函館出身の起業家が社会貢献を目指すゲームプラットフォームを展開
2025年6月16日、函館市出身の起業家・吉田直人が、大泉潤函館市長を訪問しました。彼が代表を務めるDigital Entertainment Asset Pte. Ltd.(DEA)は、シンガポールを拠点に「社会貢献を、熱狂的なゲームに変える」という理念を掲げた革新的なプラットフォーム『PicTrée(ピクトレ)』を運営しています。
『PicTrée』の革新性
このプラットフォームは、電柱を撮影し、その点検作業をゲーム感覚で行うというもので、参加者が楽しみながら社会問題の解決に貢献できる仕組みです。特に、全国で600万本以上の電柱がある中で、メンテナンスにかかる莫大なコストを抑えつつ、地域住民にも様々な利益がもたらされるというモデルです。実際、函館市内には約3万本の電柱があり、これらの管理は重要な課題となっています。

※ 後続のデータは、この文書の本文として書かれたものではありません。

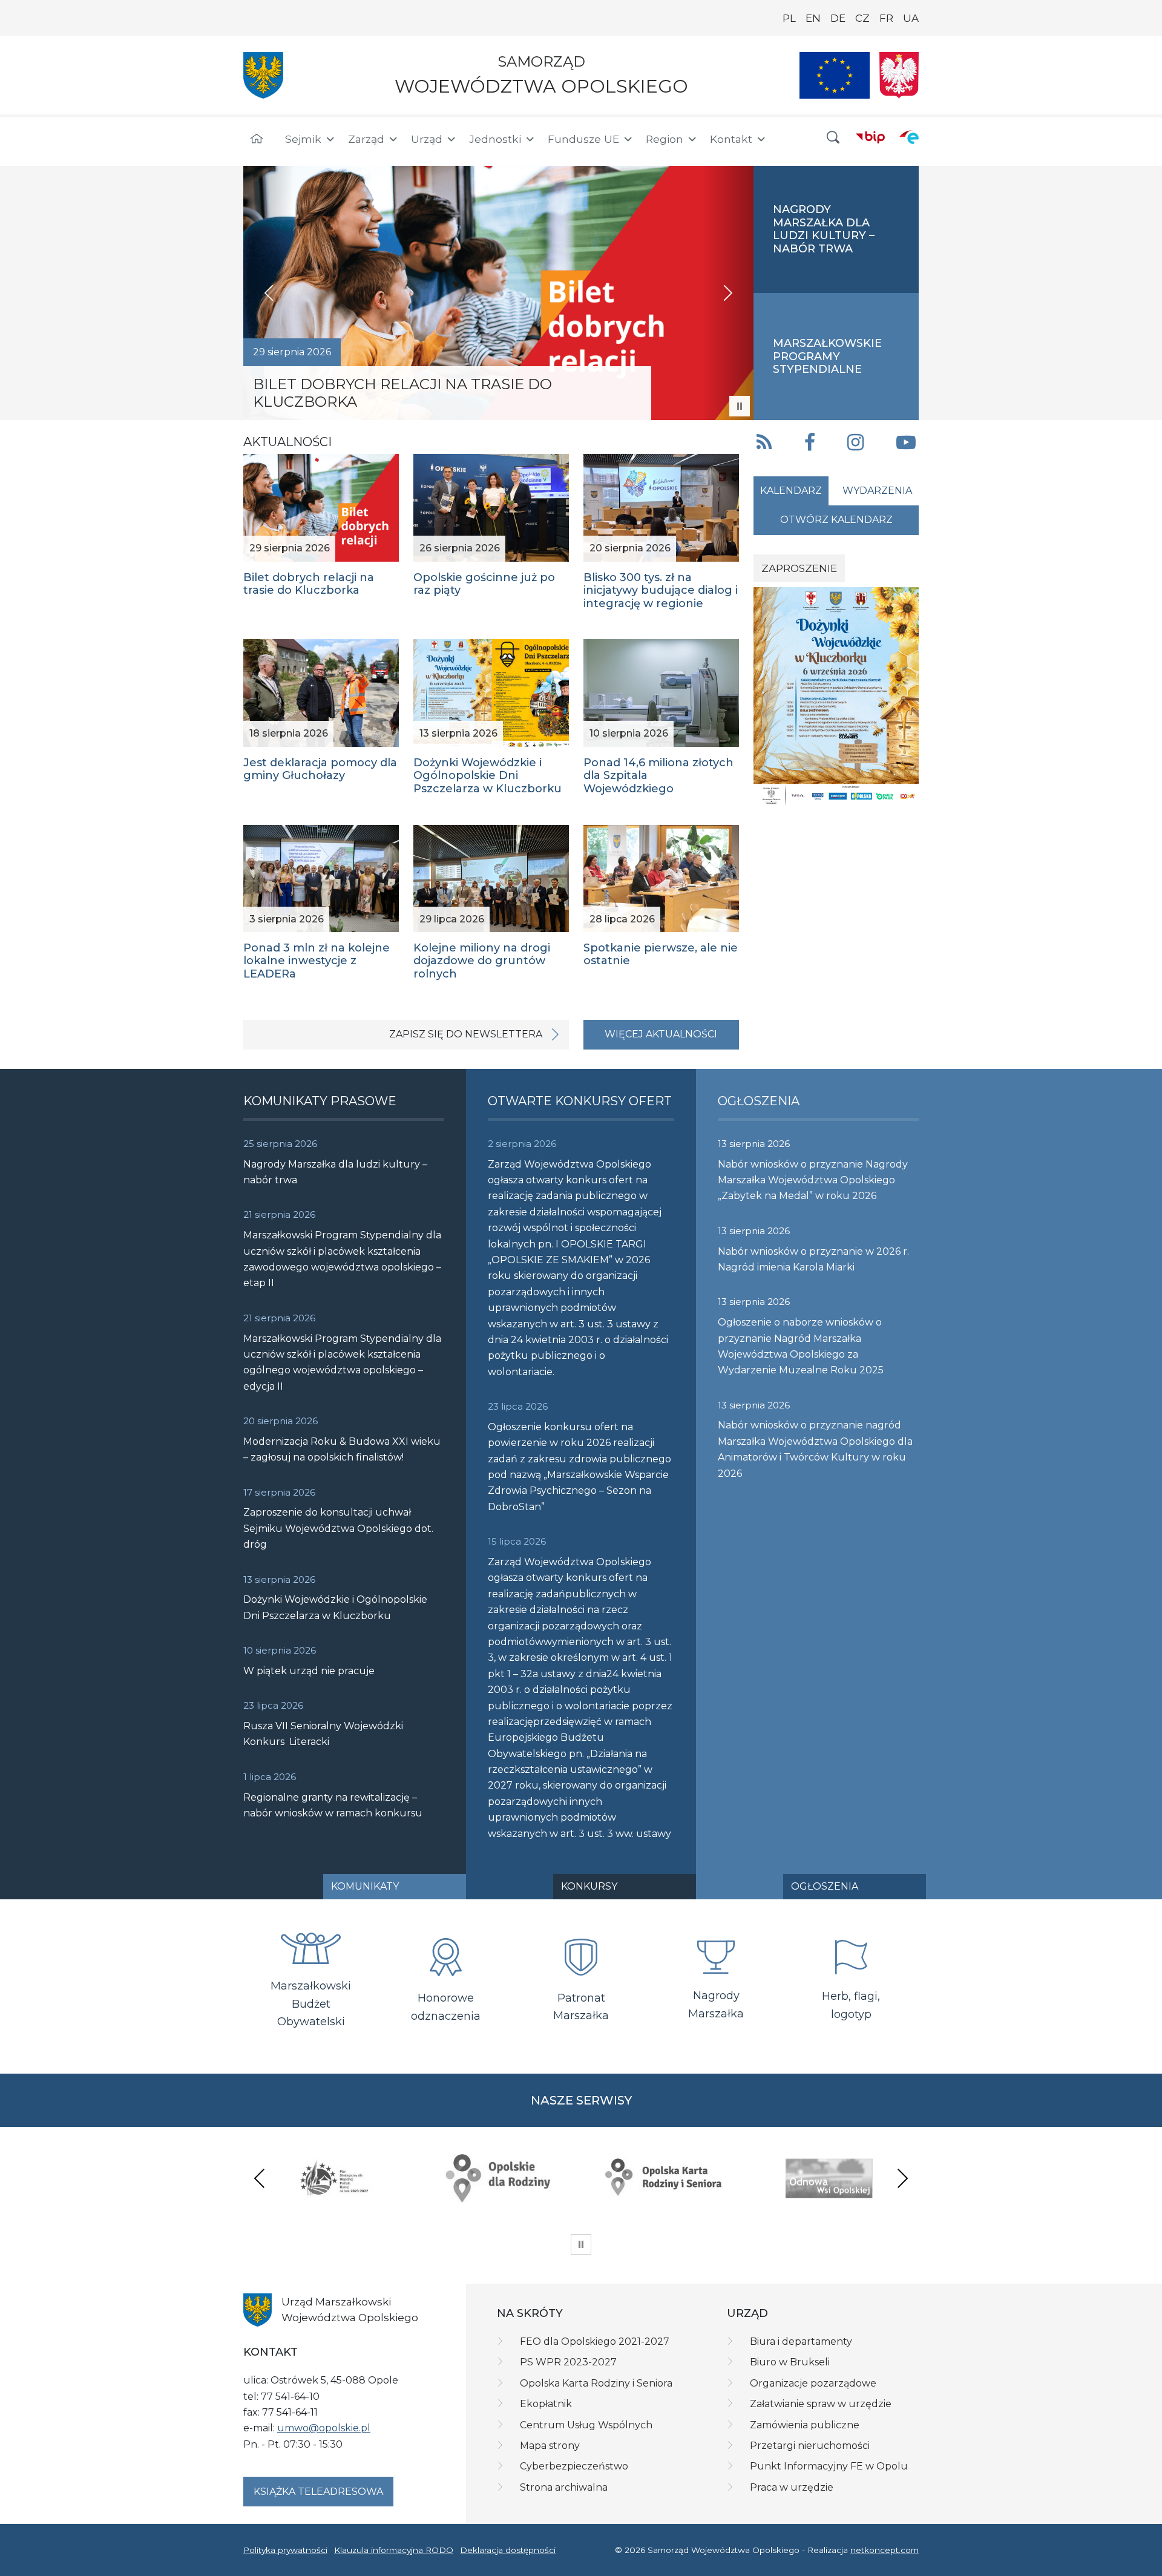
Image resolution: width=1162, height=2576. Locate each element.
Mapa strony (550, 2445)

吉田は、「7月12日から始まる『ピクトレまちバトル in 北海道』を通じて、函館から北海道全体へとこの取り組みを広げていきたい」と語っています。このイベントでは、参加者がゲームを通じて写真を撮影し、インフラのデータを集めます。これにより、インフラの保全だけでなく、健康増進や報酬の獲得にも繋がるのです。
地域への貢献とビジョン
地域の活性化を図るため、コアなファンは他の地域から函館を訪れ、観光とゲームを楽しむ姿が予想されています。吉田は、「将来的には遊具や公園、公共トイレ、さらには信号機など、様々なインフラ点検を市民がゲーム感覚で行えるようにしたい」と目標を述べました。また、過去にはアニメ『ラブライブ!サンシャイン!!』とのコラボレーションも行い、さらなるIPコラボを検討しています。
電力業界からの視点
『ピクトレ』の運営を手掛けるGrowth Ring Gridの鬼頭和希は、「電力が売れない時代に次なるビジネスを模索する中で、DEAのビジョンに感銘を受けて、このプラットフォームに関わっています」と述べました。シンガポールでの経験をもとに、社会貢献を新しい収益源とする取り組みです。
函館市との連携
大泉市長も、「函館から世界へ向けたこの取り組みに感謝し、ゲームを通じて社会問題を解決するという発想は素晴らしい」と評価します。市長は、函館市の政策における「世界を函館に、函館を世界に」というビジョンを共有し、この取り組みが地域の発展に貢献することを期待しています。
インフラ管理の課題を解決
北海道電力ネットワークの中村信吾支店長は、「最近の災害に備えるためには、日常的な設備管理が必要ですが、広大な北海道では移動が大変です。この『ピクトレ』によって、参加者が楽しみながらデータを集められることは非常にありがたい」と語っています。これにより、災害対策力の強化にも寄与することが期待されています。
未来への展望
今回の表敬訪問を受けて、吉田と市長は意見交換を行い、今後の展開に関して幅広く情報を共有しました。函館を起点にしたこのプロジェクトは、地元の経済の活性化のみならず、全国、さらには海外へと展開する可能性を秘めています。今年の『ピクトレまちバトル in 北海道』がその第一歩となることでしょう。地域住民だけでなく、さまざまな活動を通じて次世代のインフラ管理の未来が描かれています。